Your goal: Print, without alteration, the lines that extend from the one holding "Open the operating" to the final line of the listing below.

Material supplied START

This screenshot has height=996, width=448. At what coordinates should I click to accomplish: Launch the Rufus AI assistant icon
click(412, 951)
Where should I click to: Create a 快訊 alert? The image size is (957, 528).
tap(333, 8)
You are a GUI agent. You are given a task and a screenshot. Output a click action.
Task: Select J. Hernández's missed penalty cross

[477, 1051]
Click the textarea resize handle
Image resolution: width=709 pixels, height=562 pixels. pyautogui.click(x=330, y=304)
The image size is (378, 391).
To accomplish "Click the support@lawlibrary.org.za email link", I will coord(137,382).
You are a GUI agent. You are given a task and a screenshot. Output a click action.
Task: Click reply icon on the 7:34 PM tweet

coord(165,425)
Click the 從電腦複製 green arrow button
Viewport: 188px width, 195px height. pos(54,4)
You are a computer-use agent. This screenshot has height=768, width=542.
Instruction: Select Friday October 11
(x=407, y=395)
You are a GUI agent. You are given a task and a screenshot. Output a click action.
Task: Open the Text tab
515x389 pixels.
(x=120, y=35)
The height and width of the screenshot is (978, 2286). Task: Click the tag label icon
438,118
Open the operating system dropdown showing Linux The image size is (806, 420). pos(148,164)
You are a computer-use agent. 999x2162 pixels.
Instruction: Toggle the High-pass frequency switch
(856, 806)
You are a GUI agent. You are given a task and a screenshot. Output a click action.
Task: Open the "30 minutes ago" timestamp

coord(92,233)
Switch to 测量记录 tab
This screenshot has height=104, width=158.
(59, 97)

Material supplied END

Response to this exercise:
Open the operating system dropdown showing Linux The image size is (806, 420). pos(148,164)
You are a computer-use agent. 999x2162 pixels.
Instruction: Toggle the High-pass frequency switch
(856, 806)
You are a GUI agent. You are given a task and a screenshot. Output a click action.
Task: Open the "30 minutes ago" timestamp

coord(92,233)
Switch to 测量记录 tab
This screenshot has height=104, width=158.
(59, 97)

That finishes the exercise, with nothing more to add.